SELECTED EXCERPT
Commons economies are based
on the principle of usufruct. This is the concept that we can use something
as long as we leave it in a good or improved state for others. Its the key
principle to my mind of effective green politics and socialism. Indeed Marx
observed in Capital, Volume III:
"Even an entire society, a nation,
or all simultaneously existing societies taken together, are not the owners
of the earth. They are simply its possessors, its beneficiaries, and have to
bequeath it in an improved state to succeeding generations as boni patres
familias [good heads of the household]."
I don't think utopia or
blueprints are helpful and we don't have to answer every question about the
practicalities. We must recognise that capitalism has failed and struggle
practically and intellectually for an alternative. Its not a matter of
imposing a social sharing economy but of fighting commodification. The
corporate world is keen to enclose the commons of cyber space, fighting
legislation such as ACTA and SOPA is essential. The battle to re-legalise
squatting is another example. Housing in the UK is obscenely commodified, in
the USA there are more empty homes than homeless people. Leaving buildings
empty as investment chips should be a crime, homeless people showing
creativity and using space should be celebrated.

BRIEF A
Name each entity the Marx quotation in the commons economies passage says is not the owner of the earth.
BRIEF B
Continue the passage on commons economies after its final sentence.
The listing that comes next is separate material, unrelated to the passage on commons economies.

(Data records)

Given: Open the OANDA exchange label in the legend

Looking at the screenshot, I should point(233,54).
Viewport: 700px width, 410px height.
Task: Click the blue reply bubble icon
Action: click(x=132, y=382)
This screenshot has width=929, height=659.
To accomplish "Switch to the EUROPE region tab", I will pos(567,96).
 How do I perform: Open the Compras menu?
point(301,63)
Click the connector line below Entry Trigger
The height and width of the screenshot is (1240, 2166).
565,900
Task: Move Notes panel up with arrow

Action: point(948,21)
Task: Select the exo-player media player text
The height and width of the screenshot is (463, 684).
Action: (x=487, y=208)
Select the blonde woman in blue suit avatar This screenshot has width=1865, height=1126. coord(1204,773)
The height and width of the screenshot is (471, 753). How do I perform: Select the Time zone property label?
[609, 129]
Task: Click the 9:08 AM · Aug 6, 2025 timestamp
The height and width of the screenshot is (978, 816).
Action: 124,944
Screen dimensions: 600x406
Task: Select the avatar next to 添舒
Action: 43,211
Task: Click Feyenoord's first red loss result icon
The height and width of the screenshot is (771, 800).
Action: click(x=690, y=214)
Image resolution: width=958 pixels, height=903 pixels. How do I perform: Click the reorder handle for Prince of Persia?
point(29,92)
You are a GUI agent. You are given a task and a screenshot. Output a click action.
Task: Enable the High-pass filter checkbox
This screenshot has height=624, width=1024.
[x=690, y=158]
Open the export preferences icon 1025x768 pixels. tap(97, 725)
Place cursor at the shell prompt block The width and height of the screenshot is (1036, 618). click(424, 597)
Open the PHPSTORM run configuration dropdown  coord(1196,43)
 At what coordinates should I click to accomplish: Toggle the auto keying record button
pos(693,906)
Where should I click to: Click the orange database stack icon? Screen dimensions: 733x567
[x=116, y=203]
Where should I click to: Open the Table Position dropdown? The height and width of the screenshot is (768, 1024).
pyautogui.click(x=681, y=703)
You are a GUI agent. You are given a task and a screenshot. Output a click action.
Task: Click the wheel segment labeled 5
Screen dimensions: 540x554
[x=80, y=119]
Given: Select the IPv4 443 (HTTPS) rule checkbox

TASK RESPONSE A
An entire society; a nation; all simultaneously existing societies taken together.

TASK RESPONSE B
To me the key moment
of class struggle is the struggle over property rights. Those who want an
economy that works should focus on property rights. The banking collapse has
lead to debt and debt to austerity. The agenda is to use debt to privatise
more of the economy so education, health care, water provision are owned by
distant owners and swopped around to make profit. A commons based economy
puts these and other resources into the hands of local people to manage not
for short term greed and the whims of bond markets but for long term need.
Politics is essentially about property rights and the often invisible
battles must be made visible and won.
There is an intellectual task
to show that commons, perhaps termed communism, or democratic ownership of
society by communities, works. The two towering figures here are Marx and
Elinor Ostrom. In many ways they are polar opposites. The late great Elinor
Ostrom won a Nobel Prize for her work showing the common pool property was
an effective way of managing natural resources. She came from a liberal
background and her work is very much about micro economics. Her work was
based on detailed studies showing how an economy based on cooperation can be
created. I would highly recommend both her Governing the Commons and her
final book writing with Amy Potteete and Marco Jannssen `Working Together'.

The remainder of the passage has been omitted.